The estimated honey base of this study is 70 kg per hectare, which is the honey mass required per year for an average
A. mellifera hive [
85]. However, 70 kg per hectare is scant, compared with results from Hungary. In Hungary, nectar and honey yield of black locust is increases from year 6 to year 15. The maximum nectar yield is 836 kg/ha of nectar and 418 kg/ha of honey. The lowest yield is documented for year 36 with 384 kg/ha of nectar and 192 kg/ha of honey [
3]. These results of Hungarian scientists are consistent with those of Droege [
84], who reports that honey production of
R. pseudoacacia ranges from 195 to 1000 kg/ha. Therefore, the 70 kg/ha calculated in this study is lower than the lowest limit of Droege [
84] (195 kg/ha). This results may be attributed to the cold weather that occurred in mid-April 2017; with frost on 16 and 17 April 2017. In addition, the weather was not optimal during flower time. On 30 May, a thunderstorm destroyed some flowers. Surprisingly, beekeepers in Germany and the authors of this study observed more than one flowering period in 2017. In some areas in the south and the middle of Germany black locust flowered in mid-June and again at end of August. Further studies and observations are thus needed to get an overview of this behavior and to find mechanism behind it. However, the main flowering period is the end of May and one of the big challenges of flower analysis and honey production of black locust, especially for scientists, but also for non-local beekeepers, is the short time during of the flowering period, which lasts on average 5.5 days [
2]. One week after the main flowering period of
R. pseudoacacia our two beekeepers extracted the honey from their hives. The laboratory of the University of Hohenheim classified the honey as
R. pseudoacacia honey. However, a microscopic pollen investigation revealed 30 different pollens of nectar-giving and nectarless plants in the two honey samples. These results show that, during the flowering time of
R. pseudoacacia, a lot of other plant species produced energy spending flowers or pollen for honeybees. The focus of this study has been on a monoculture (plantation). However, biodiversity and ecosystem health benefits from the presence of many different plant species, and animal species as part of the biocoenosis of the ecosystem. Thus, the analysis of flowers is important to understand ecosystems worldwide.

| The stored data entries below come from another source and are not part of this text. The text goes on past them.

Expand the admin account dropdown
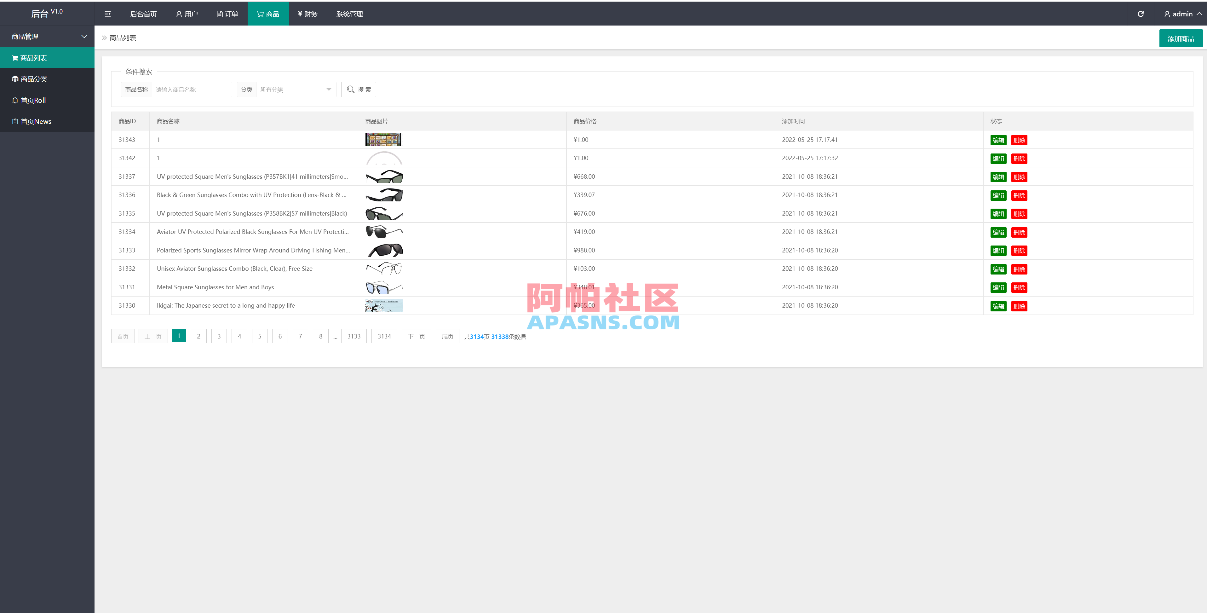 click(x=1199, y=14)
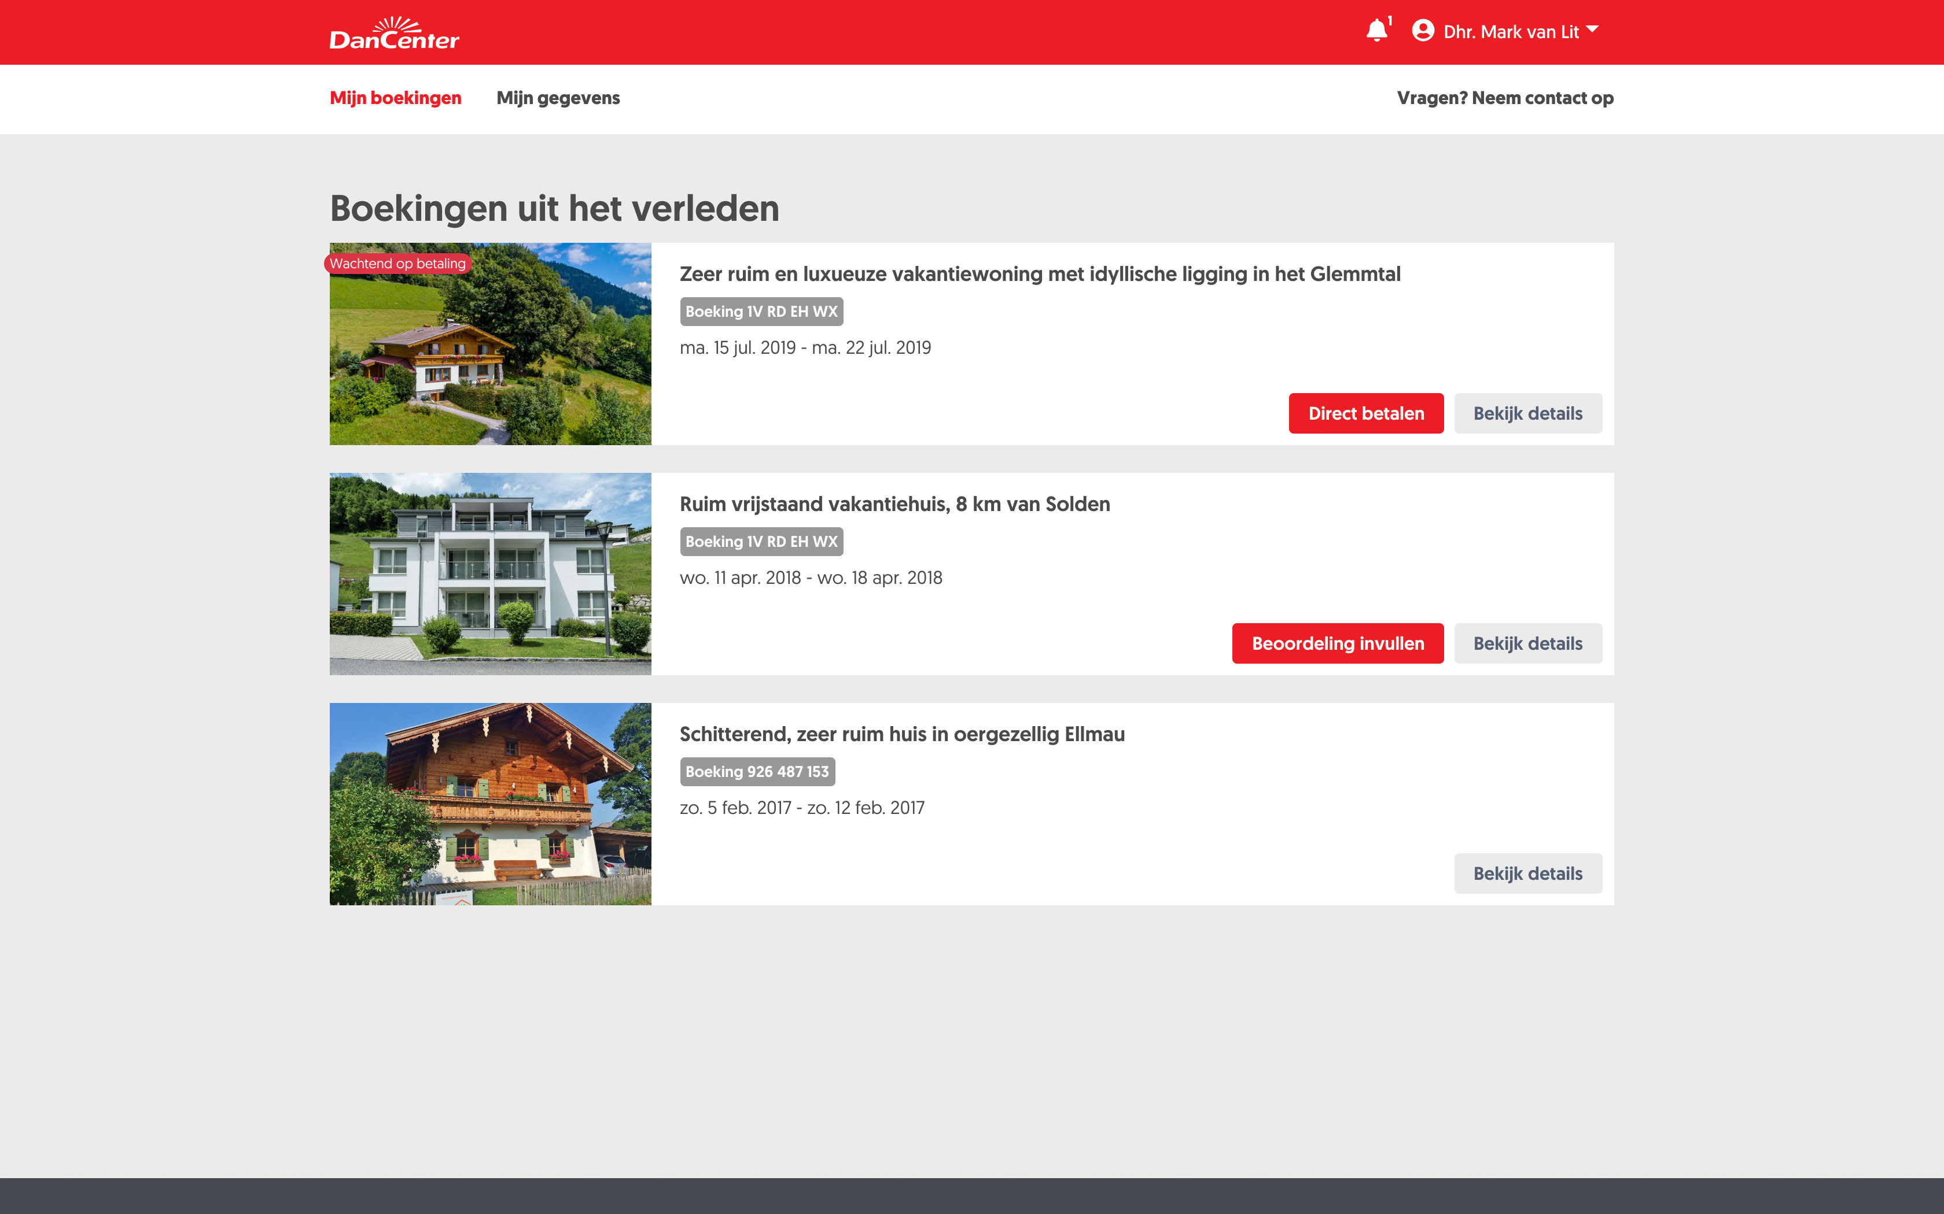Open the Mijn boekingen tab
The width and height of the screenshot is (1944, 1214).
[395, 98]
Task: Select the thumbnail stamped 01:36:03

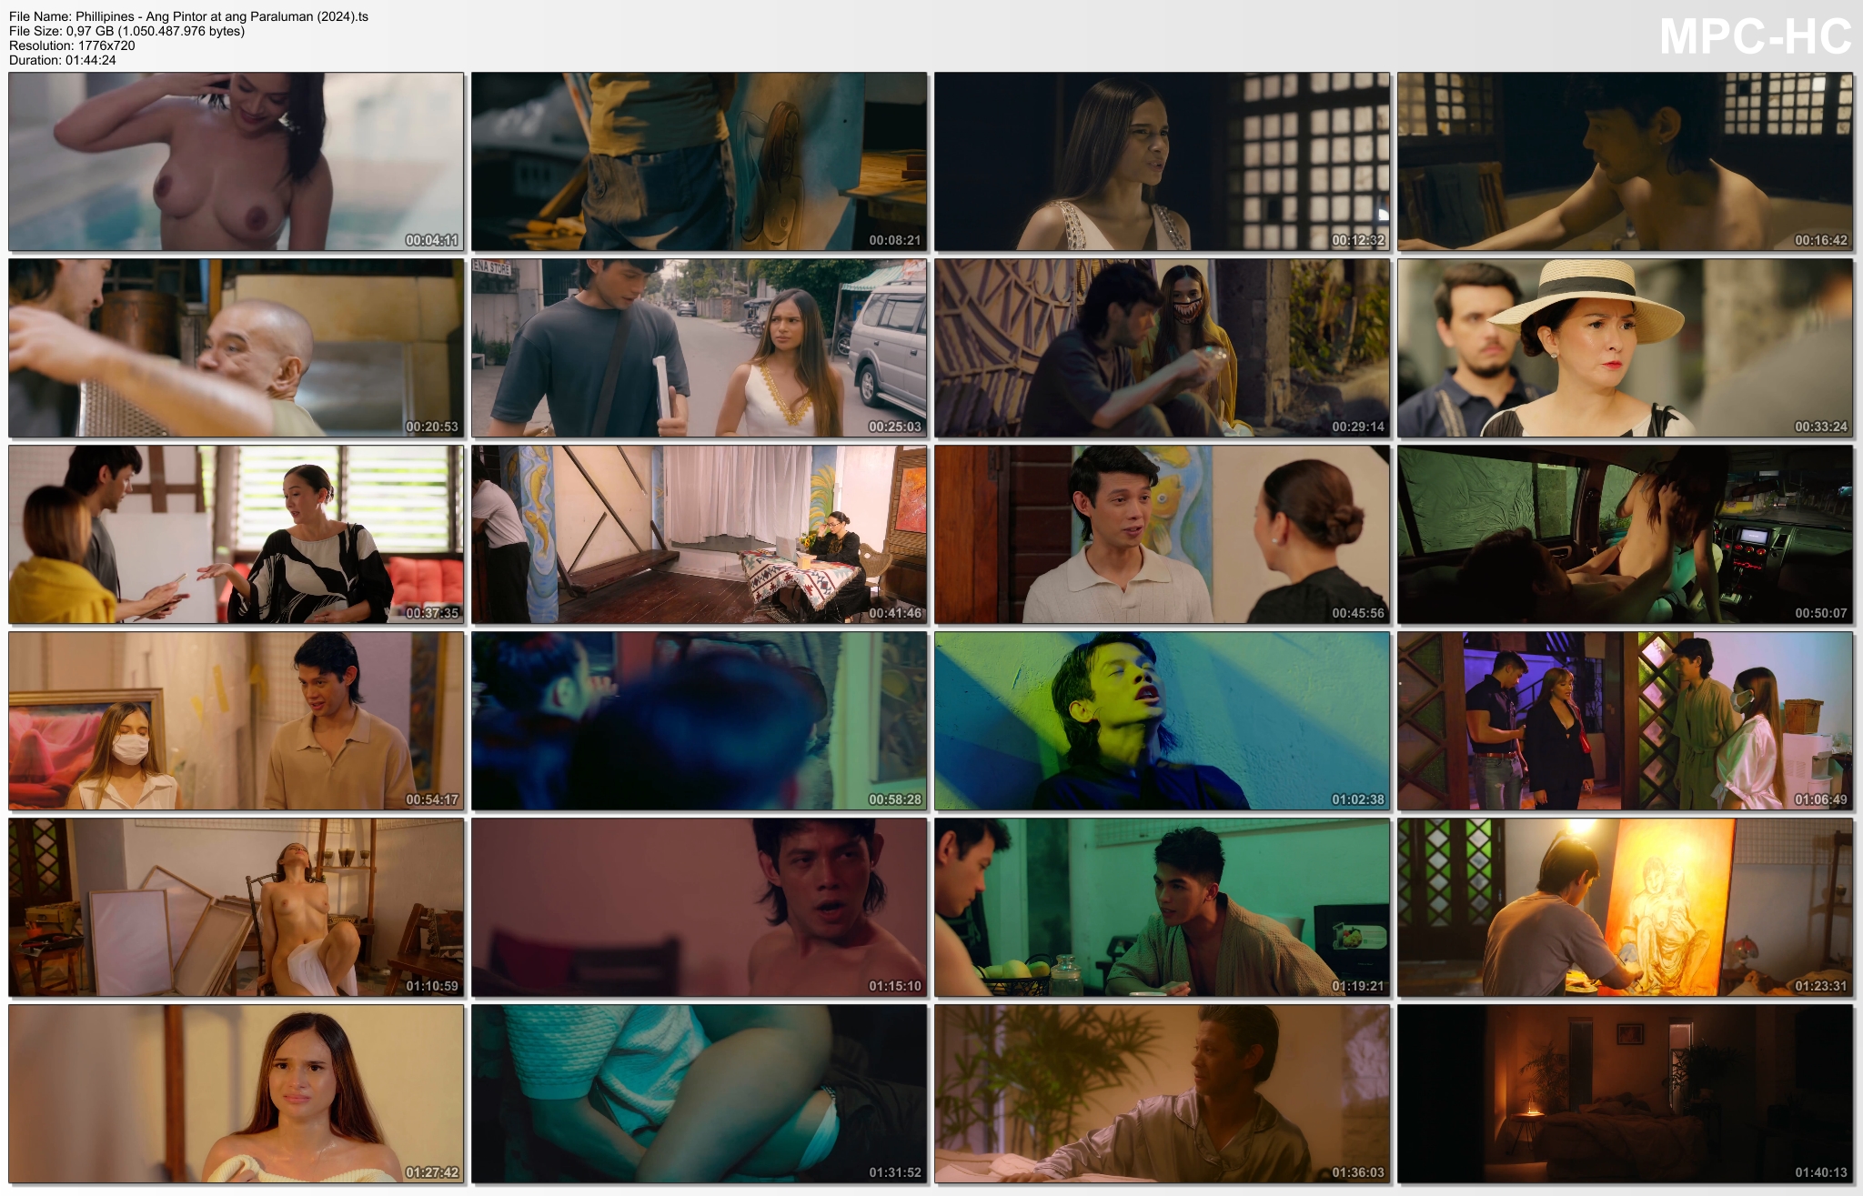Action: [1162, 1093]
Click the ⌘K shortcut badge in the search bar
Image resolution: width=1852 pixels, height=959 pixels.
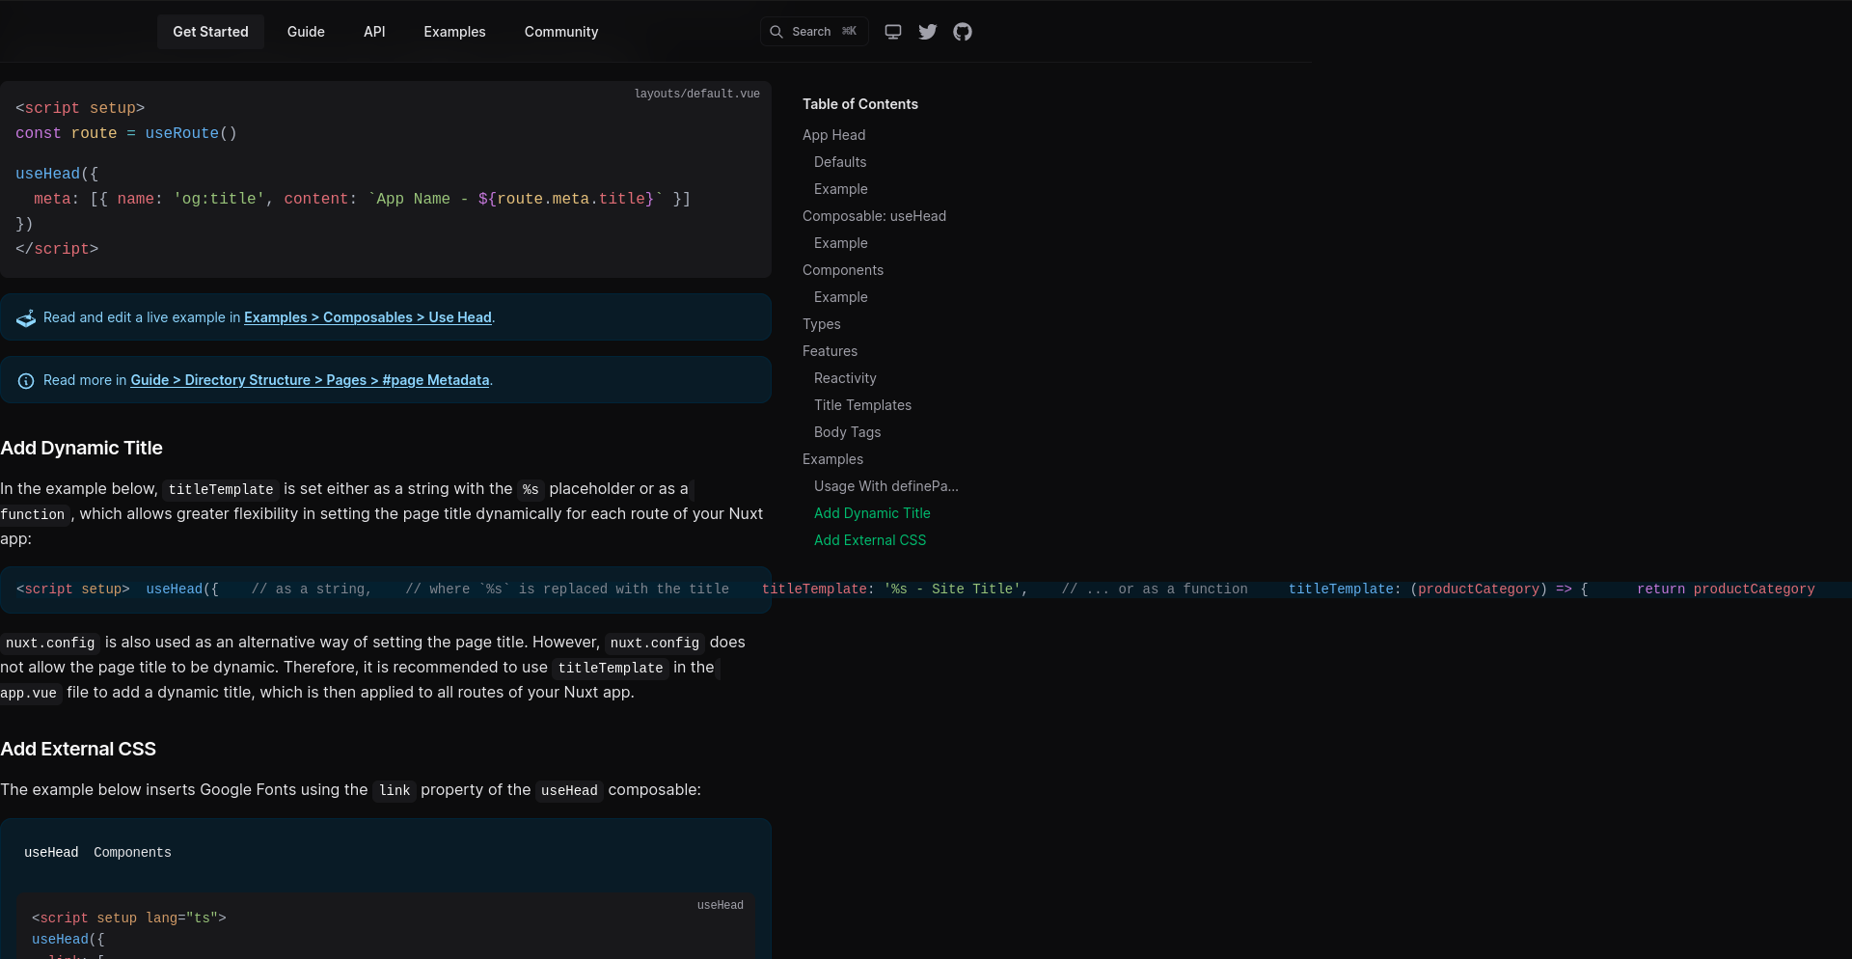point(849,31)
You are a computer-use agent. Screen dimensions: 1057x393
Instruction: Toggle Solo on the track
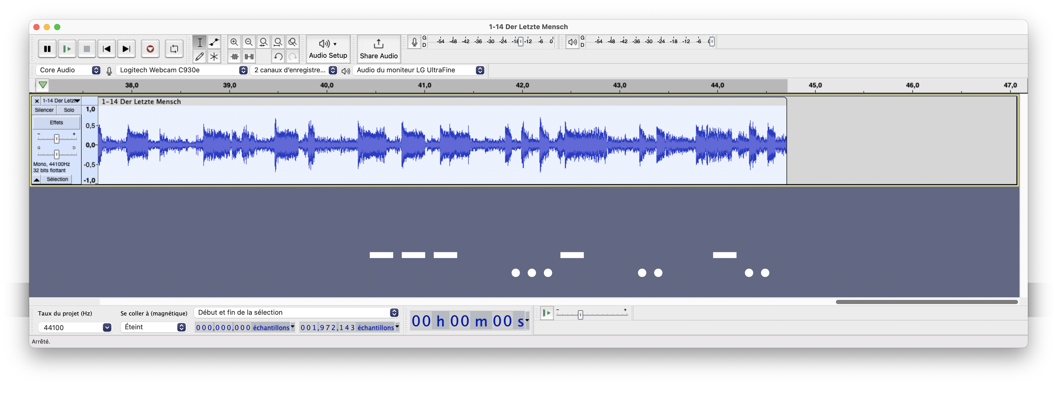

Natural scientists, researcher, politicians, and layman are constantly learning more about the sensitivity of the environment from the results of UAV-based analyses. UAV technology is a sustainable technology that provides high-resolution analyses and minimal environmental damage. Therefore, the methodology of this study and of other studies [
39,
51,
52,
65] should be further tested to determine whether it is applicable to other tree species of differing ages and in mixed-forest stands. One hypothesis is that older trees probably have a different vertical crown structure (more branch layers) and thus contribute a different proportion of captured flowers. In mixed-forest stands, different tree species are part of the community and have differing flowering times during the year and different flowering-time durations. Flower analysis is difficult in complex ecosystems but provides an interesting indicator of the plant-animal (tree-insect) relationship, ecosystem health, and biodiversity.